Intro to XBRL Financial Statements
Who Needs to File Financial Statements and in XBRL format?
Before we proceed with the question, let us understand first what is XBRL.
XBRL stands for eXtensible Business Reporting Language. It is a language for the electronic communication of business and financial data worldwide. As one of the family of "XML" languages, it is becoming a standard means of communicating information between businesses and on the Internet.
XBRL is managed by an international non-profit consortium of over 600 companies, organisations and government agencies. It is an open standard, free of license fees. It is already being put to practical use in a number of countries and implementations of XBRL are growing rapidly around the world. (Source: http://www.xbrl.org/)
Providing major benefits in the analysis and communication of business information, XBRL offers cost savings, greater efficiency, and improved accuracy and reliability to all those involved in using financial data.
Now, who needs to file financial statements and in XBRL format?
All Singapore (SG) incorporated companies are required to file financial statements (FS) with ACRA, except for those which are exempted.

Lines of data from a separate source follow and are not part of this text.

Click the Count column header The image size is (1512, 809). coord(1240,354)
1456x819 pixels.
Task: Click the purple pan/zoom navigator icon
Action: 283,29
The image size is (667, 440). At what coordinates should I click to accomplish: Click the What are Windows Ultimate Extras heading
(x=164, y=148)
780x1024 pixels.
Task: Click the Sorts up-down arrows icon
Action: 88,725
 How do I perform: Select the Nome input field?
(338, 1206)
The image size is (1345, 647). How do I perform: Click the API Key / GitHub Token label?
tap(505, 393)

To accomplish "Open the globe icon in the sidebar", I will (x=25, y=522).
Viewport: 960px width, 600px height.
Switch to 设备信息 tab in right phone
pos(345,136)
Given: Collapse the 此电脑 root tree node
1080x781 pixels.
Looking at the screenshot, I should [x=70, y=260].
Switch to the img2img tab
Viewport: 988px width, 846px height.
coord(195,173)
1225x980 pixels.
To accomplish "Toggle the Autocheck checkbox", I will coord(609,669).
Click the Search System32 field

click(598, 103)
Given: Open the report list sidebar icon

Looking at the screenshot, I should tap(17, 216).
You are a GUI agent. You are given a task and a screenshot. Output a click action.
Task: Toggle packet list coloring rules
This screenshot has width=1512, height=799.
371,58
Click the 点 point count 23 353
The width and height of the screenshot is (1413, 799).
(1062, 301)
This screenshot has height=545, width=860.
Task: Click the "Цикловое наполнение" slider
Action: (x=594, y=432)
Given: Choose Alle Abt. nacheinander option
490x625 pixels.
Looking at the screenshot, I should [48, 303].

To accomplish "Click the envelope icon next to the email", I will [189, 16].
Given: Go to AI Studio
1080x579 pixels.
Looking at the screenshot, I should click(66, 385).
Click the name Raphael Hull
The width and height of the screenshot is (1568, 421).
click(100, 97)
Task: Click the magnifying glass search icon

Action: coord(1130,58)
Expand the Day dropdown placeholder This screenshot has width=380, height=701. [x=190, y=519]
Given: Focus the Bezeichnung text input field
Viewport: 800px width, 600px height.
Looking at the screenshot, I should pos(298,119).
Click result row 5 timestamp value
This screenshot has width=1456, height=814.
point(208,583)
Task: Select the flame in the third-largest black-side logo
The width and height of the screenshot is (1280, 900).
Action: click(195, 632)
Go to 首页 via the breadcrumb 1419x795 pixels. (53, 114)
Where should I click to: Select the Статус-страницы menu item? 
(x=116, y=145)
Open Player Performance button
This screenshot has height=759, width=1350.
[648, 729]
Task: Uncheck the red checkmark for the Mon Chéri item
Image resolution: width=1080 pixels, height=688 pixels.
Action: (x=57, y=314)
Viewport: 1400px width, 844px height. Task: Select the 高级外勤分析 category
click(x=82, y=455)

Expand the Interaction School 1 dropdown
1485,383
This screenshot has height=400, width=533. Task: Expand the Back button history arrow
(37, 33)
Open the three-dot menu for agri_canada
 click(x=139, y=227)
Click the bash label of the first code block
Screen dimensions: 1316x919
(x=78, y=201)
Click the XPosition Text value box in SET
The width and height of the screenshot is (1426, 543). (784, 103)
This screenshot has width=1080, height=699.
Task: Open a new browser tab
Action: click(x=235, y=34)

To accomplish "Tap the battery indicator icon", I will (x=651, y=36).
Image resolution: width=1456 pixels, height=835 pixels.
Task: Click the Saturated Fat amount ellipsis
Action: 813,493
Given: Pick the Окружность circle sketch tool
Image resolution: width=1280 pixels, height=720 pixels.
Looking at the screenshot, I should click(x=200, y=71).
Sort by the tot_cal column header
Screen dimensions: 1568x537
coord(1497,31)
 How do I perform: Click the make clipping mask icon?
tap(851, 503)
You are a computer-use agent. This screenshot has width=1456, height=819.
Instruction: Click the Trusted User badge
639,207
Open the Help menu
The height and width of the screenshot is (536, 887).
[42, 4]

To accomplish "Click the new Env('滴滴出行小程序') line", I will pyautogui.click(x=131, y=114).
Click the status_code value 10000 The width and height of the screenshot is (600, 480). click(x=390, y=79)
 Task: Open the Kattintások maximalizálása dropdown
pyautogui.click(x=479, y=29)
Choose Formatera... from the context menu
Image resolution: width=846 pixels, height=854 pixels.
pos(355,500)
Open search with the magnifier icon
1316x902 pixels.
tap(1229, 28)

Some companies will file a full set of FS in XBRL format, while some others will file key financial data in XBRL format and a full set of signed copy of the FS tabled at annual general meeting and/or circulated to members (AGM FS) in PDF.
If you own a sole proprietorship, partnership, limited liability partnership, or limited partnership, you are not required to file FS with ACRA.
Revised XBRL filing requirements
ACRA has revised the filing requirements and data elements in XBRL format for companies. This is a part of our efforts to streamline the filing of FS. The effective implementation date for companies to file FS in XBRL using the revised filing requirements and data elements are as follows:
Companies are required to apply the revised filing requirements and data elements on or after 1 May 2021;
Companies can opt to voluntarily apply the revised filing requirements and data elements from 16 May 2020 to 30 April 2021 (both dates inclusive);
Companies that file their FS before 1 May 2021 can continue to prepare and file the FS using the current filing requirements and data elements.
There are four templates to be used by companies to meet the revised filing requirements and data elements:
Full XBRL template – The number of data elements for this template has been reduced by 50% to about 210 data elements. It will capture the information in primary statements and selected notes to FS;
Simplified XBRL template - This template, which replaces XBRL FSH (General), has about 120 data elements. It will capture the complete information in the statements of financial performance and position;
XBRL FSH (Banks) template – There is minimal change to this template. This template has about 80 data elements; and
XBRL FSH (Insurance) template – There is minimal change to this template. This template has about 80 data elements.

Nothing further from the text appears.